La chronique
La culture du saut latéral chassé a incité Joseph D’Anvers à poliment décliner l’offre d’un triomphe annoncé, en se contentant de composer une suite à Les Choses en Face, premier album goûteux, sous influence d’une certaine chanson française rock. Et celle des bottes de sept lieues l’invite à enregistrer son deuxième disque à Rio de Janeiro, puis aux États-Unis, comme on assouvit ses rêves d’enfant (donc d’artiste).
Mario Cataldo (Beastie Boys), Money Mark (Beasties, aussi), la chanteuse de The Rodeo, et des tas de musiciens brésiliens ne comprenant rien à ce que raconte Joseph dans ses chansons, l’ont donc soutenu dans son travail de maçon du rythme, et d’orfèvre des textes de colère, et de désenchantement brumeux. La voix retenue, protégée, ne sombre jamais dans l’amertume, et la sécheresse des orchestrations contraste avec la fragilité supposée de l’artiste.

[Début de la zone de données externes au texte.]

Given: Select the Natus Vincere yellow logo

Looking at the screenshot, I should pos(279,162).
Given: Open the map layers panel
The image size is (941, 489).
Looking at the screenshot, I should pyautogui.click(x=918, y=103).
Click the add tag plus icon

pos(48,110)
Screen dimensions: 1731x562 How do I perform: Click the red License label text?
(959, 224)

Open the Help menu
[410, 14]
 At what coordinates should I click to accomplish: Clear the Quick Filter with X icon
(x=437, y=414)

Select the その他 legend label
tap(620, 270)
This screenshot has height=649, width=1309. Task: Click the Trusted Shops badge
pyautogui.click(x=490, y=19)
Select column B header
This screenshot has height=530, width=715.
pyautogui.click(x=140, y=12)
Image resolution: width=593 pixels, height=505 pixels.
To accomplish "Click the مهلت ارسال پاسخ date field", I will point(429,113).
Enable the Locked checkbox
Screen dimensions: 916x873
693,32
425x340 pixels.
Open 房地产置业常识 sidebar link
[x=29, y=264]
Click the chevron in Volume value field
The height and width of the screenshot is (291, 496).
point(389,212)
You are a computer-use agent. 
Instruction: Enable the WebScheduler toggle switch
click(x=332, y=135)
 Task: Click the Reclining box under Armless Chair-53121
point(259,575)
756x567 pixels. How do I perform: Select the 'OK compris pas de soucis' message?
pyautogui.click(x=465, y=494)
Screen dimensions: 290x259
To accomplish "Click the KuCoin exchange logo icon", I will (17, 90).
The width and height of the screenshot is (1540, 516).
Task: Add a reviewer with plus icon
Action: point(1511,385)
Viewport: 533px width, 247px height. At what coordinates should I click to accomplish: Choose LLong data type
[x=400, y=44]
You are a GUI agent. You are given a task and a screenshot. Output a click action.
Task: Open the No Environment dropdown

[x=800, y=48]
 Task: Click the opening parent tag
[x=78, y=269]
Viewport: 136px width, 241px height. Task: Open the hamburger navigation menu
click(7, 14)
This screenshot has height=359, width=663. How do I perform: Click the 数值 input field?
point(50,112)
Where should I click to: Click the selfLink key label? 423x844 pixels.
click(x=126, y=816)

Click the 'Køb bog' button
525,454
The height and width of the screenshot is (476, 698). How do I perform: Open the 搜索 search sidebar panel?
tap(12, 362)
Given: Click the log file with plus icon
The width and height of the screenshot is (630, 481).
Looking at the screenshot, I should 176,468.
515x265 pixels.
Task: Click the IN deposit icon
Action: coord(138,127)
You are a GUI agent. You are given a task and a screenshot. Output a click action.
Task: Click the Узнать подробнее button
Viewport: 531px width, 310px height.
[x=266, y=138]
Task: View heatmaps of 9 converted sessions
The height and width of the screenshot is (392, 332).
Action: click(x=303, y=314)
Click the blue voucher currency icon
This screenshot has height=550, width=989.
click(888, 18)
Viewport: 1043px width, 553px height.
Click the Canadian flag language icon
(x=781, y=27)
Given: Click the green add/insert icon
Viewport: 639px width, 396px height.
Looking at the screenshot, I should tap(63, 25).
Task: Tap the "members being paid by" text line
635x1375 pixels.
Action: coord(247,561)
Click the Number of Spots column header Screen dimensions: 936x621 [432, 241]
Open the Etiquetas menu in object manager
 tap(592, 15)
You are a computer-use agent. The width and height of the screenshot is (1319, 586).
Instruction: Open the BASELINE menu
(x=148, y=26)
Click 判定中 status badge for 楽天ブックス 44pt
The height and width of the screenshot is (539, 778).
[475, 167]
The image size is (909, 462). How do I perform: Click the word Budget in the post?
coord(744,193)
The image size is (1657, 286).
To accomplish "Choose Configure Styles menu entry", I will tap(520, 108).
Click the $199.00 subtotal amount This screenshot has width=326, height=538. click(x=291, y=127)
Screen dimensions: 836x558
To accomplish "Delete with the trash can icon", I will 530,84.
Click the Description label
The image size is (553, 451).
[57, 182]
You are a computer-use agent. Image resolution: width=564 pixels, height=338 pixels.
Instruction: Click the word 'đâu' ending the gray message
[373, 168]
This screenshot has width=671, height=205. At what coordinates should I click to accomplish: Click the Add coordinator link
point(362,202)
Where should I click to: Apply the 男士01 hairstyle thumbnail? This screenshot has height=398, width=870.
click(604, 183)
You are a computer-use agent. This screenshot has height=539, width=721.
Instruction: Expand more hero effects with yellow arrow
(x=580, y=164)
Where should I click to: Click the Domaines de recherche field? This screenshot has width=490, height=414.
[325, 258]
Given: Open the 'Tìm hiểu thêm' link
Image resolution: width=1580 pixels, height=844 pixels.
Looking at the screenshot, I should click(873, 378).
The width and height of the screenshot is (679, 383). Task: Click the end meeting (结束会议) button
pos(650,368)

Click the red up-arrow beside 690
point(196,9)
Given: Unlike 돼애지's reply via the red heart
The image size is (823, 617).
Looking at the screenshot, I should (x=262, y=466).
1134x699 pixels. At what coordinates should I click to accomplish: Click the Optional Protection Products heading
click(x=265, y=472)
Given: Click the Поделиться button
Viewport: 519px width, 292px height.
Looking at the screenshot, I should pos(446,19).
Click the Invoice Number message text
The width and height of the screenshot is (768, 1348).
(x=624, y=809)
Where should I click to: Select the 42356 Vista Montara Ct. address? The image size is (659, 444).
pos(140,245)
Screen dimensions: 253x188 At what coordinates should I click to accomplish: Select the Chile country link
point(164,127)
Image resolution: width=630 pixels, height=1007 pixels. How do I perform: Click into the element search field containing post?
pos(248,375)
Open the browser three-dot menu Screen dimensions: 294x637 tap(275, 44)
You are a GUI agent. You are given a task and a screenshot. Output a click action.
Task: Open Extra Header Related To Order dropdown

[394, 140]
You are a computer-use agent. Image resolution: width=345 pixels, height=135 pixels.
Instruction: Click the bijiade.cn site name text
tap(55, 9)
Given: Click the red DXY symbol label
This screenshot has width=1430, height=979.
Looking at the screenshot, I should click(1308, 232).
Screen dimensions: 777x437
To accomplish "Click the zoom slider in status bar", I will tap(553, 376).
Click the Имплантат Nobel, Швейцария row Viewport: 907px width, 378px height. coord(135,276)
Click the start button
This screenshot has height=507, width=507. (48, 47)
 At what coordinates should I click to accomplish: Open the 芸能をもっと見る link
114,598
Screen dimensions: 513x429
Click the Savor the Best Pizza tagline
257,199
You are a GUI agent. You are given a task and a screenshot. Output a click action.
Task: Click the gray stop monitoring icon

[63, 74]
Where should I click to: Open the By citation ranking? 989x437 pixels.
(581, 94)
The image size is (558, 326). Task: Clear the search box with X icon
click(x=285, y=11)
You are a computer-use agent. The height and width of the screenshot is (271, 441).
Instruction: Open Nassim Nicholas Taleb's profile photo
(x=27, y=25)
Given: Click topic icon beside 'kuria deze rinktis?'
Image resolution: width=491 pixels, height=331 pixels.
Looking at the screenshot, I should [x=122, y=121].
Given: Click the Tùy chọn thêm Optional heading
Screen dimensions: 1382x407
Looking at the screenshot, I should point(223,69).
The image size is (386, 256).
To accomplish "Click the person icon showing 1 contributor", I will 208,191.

D’une évocation de l’avenir (« Les Chiens mangent les chiens ») à quelques obsessions intimes, D’Anvers s’est concentré en priorité sur les rythmes, avant de s’attacher à la rédaction des textes. C’est au prix de cette audace qu’il évite la sclérose, et indique quelques nouveaux chemins possibles à la chanson d’ici.